Reading about the whole Bernie Madoff billion-dollar Ponzi scheme made me think: How can you protect yourself from putting your money into a Ponzi scheme?
The best way to avoid being taken by a confidence scheme, although not guaranteed, is to get inside the mind of a Ponzi-Scheme manager. Find out how they run their business and then you can more easily see the warning signs.
A Ponzi scheme, named for underground financier Charles Ponzi, is simply using money from new investors to pay off previous investors, sort of like the Social Security system without the press and the AARP to back it up.
To get your Ponzi scheme running, you should do the following:
Offer nearly-impossible returns to new investors.
The less astute Ponzi schemers will usually offer extremely high rates of return, but they often attract attention and get discovered quickly. Madoff’s rate of return was small–8 percent or so–but it was so consistently 8 percent that alarm flags should have been raised.
Hide behind social connections.
Madoff was a member of the financial establishment and he worked them over more than he did his investors.
Make sure you are the custodian of your investors’ funds.

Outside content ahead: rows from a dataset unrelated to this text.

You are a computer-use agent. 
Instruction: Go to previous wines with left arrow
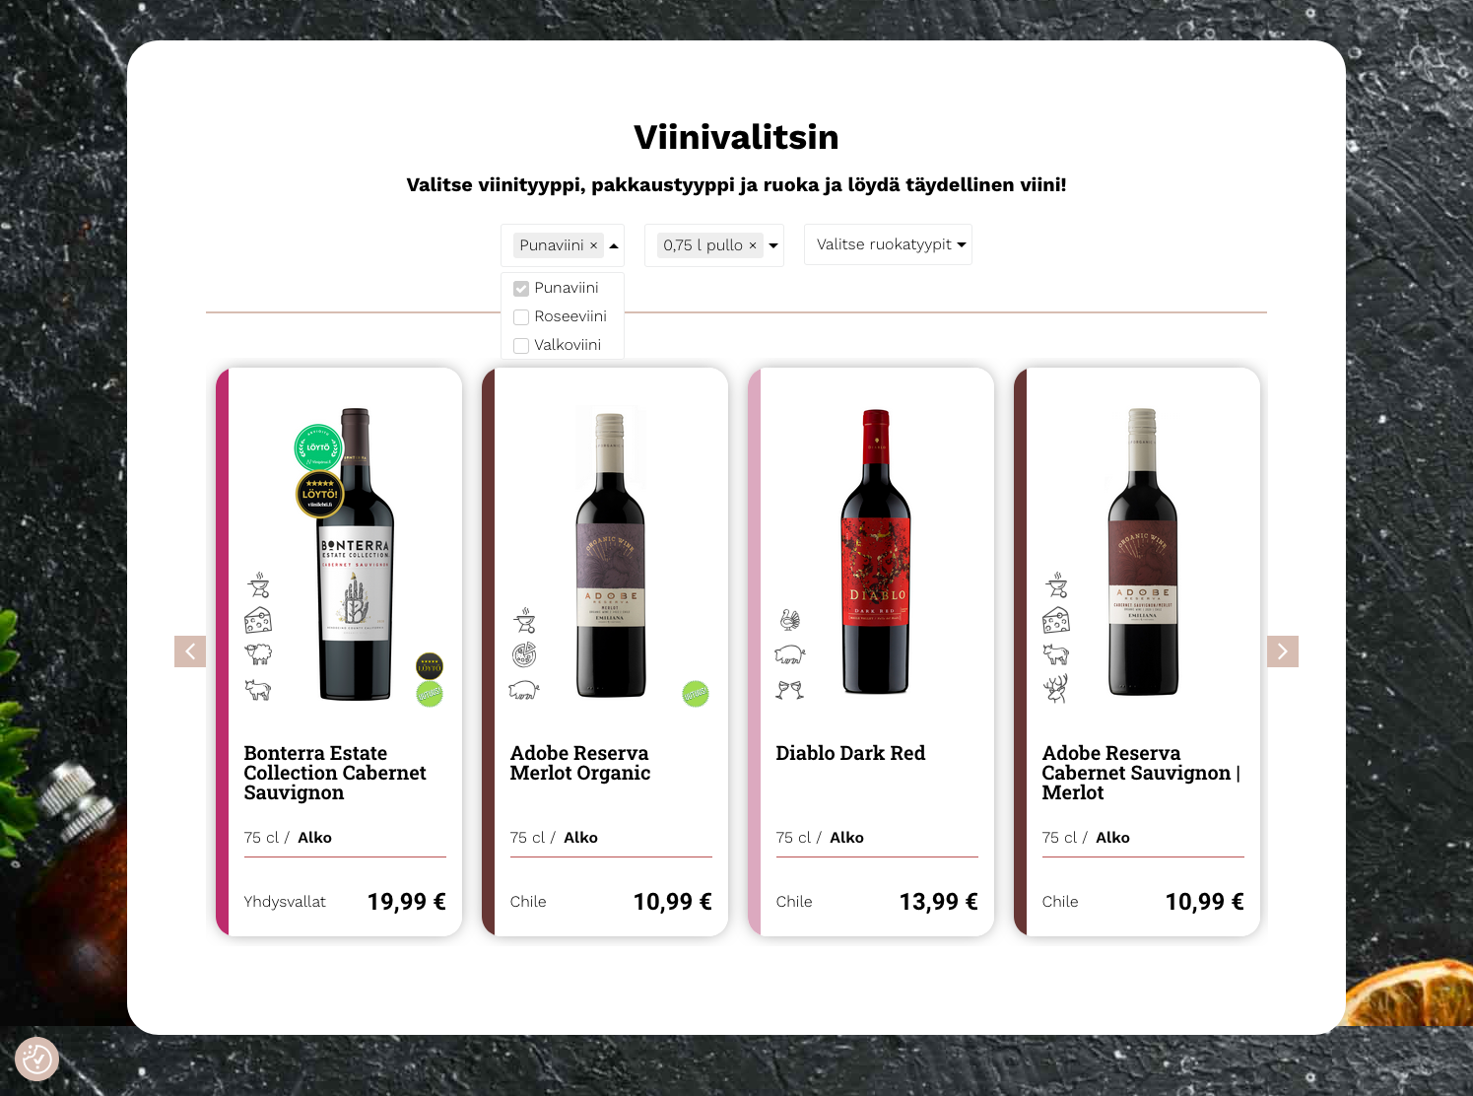pyautogui.click(x=190, y=651)
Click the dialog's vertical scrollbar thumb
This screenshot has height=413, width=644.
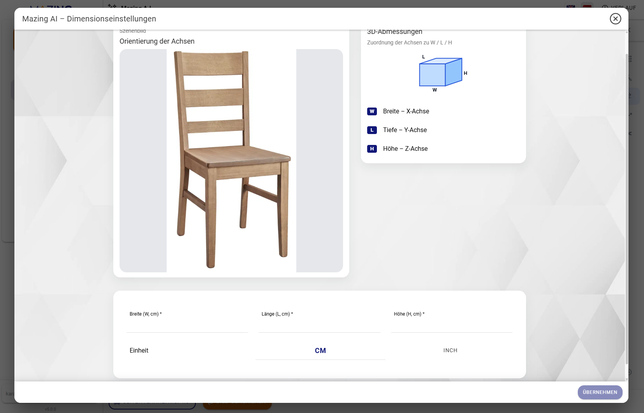click(626, 210)
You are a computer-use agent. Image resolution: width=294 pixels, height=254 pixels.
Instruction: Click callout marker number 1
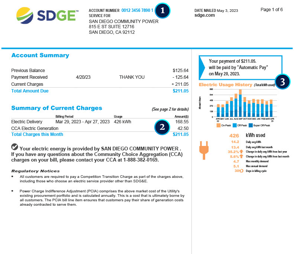coord(162,10)
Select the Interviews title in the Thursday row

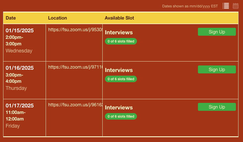coord(119,70)
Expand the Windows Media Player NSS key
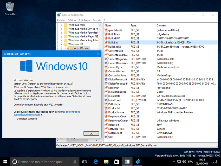 (x=62, y=37)
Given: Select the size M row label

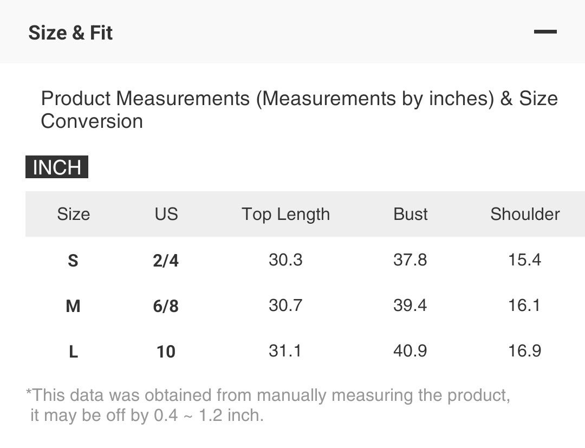Looking at the screenshot, I should point(73,306).
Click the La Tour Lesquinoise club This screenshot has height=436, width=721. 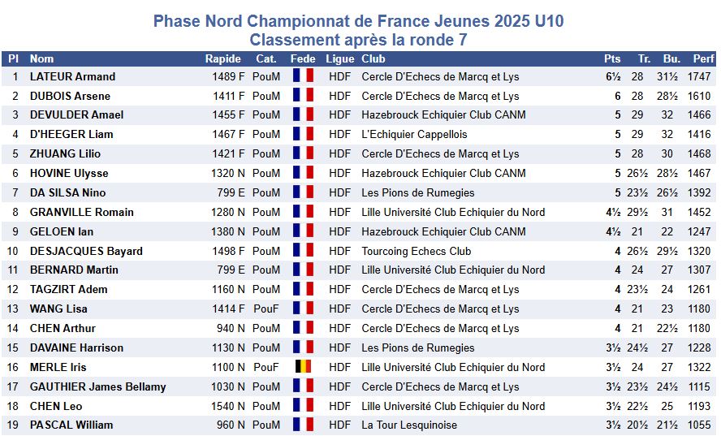(409, 425)
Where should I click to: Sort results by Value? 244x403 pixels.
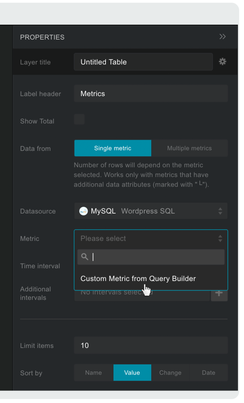coord(132,373)
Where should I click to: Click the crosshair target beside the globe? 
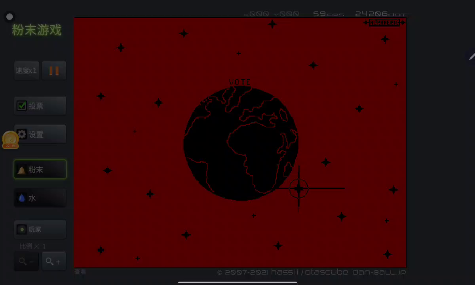(x=298, y=189)
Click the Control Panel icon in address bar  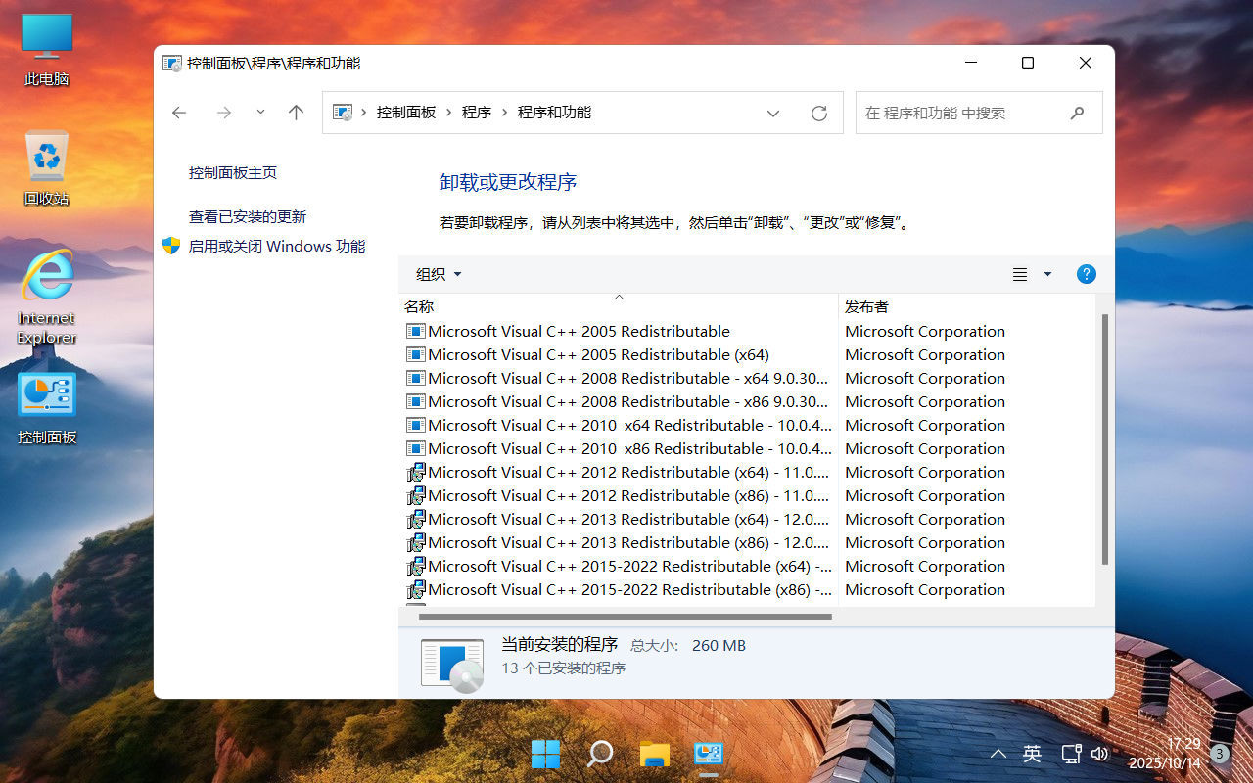point(342,112)

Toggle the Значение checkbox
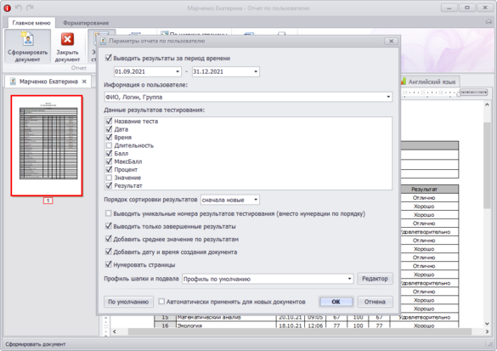109,178
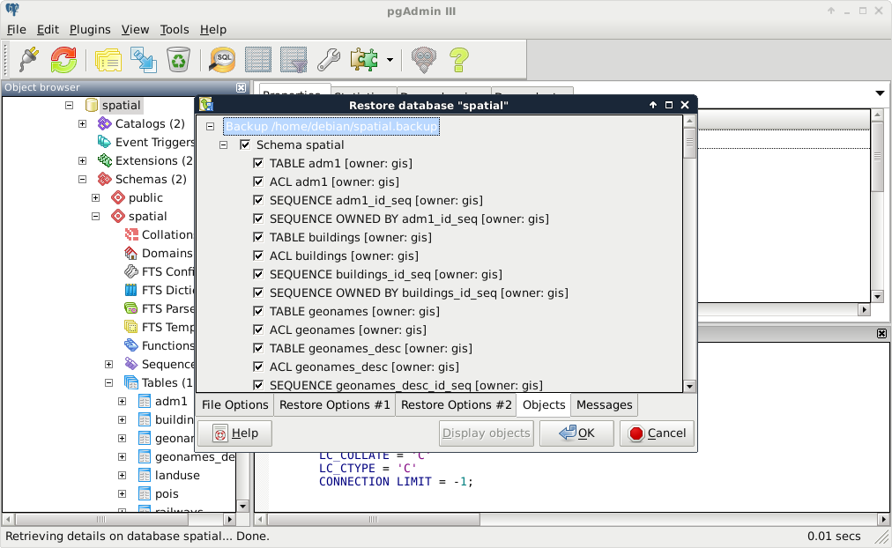
Task: Click the wrench Maintenance toolbar icon
Action: click(x=328, y=60)

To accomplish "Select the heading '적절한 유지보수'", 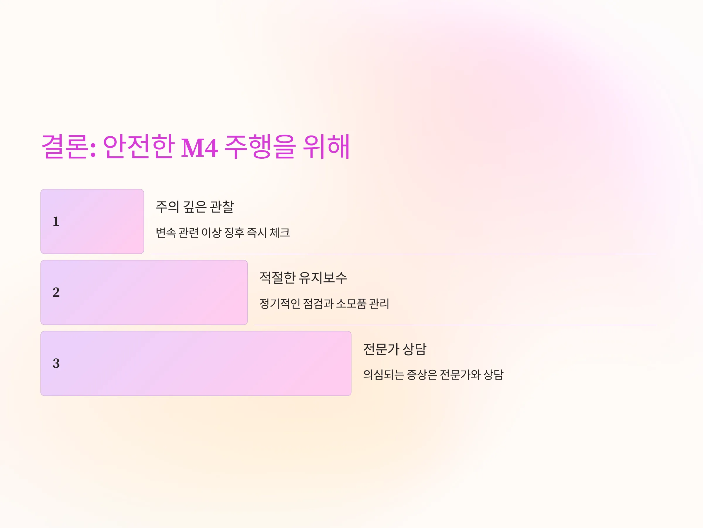I will coord(303,278).
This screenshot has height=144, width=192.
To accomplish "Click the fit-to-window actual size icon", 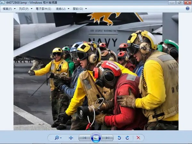I will point(71,138).
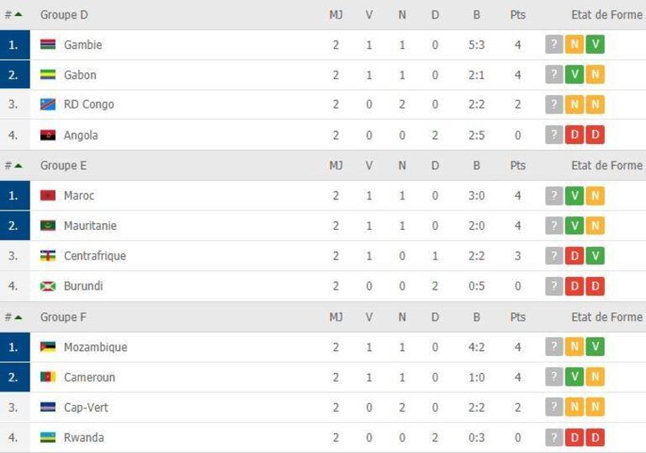
Task: Click the Mauritanie flag icon
Action: [x=48, y=226]
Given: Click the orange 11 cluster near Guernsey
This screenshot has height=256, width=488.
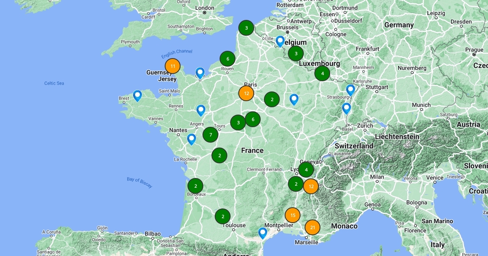Looking at the screenshot, I should click(173, 66).
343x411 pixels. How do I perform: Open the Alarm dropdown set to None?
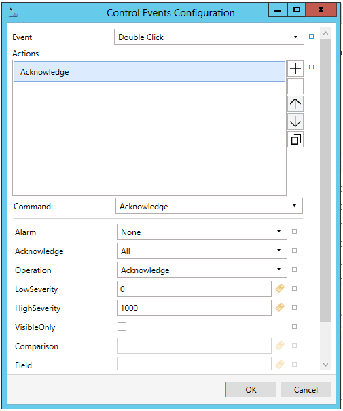pos(202,232)
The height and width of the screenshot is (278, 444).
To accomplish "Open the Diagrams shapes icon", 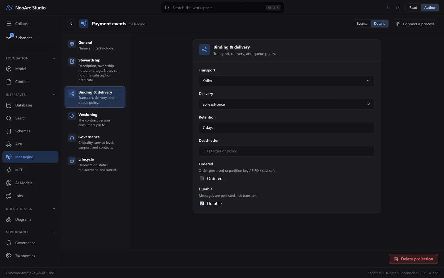I will point(9,219).
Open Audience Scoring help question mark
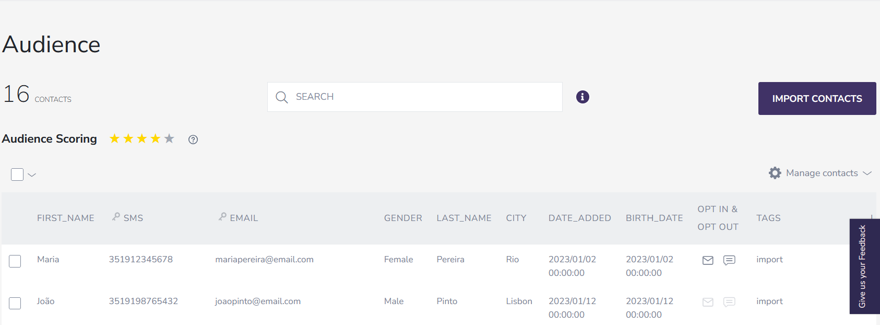The width and height of the screenshot is (880, 325). coord(193,140)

You’ll need to issue false statements. To do that, you should be the custodian of your investors accounts. A simpler way to explain it, according to the Brett Arends of the Wall Street Journal:
“If your adviser manages your investments, but the funds are actually held at, say, Charles Schwab or Fidelity, it’s almost impossible for him or her to run a Ponzi scheme.”
Make sure you pick investors who don’t insist on transparency. If they insist on information, baffle them with B.S. by citing the level of “trust” you have with your investors. Or, simply fill them with a mind-dulling array of investment statistics and number-crunching.
Finally, insist on picking investors for your scheme that don’t want to play a role in their own wealth-generation. Even though independent investors are busier than ever, technology, like Automated Trading systems, are making it easier for them to be independent of financial managers.
As this technology grows, we hope Ponzi scheme managers find it more difficult to dupe new investors.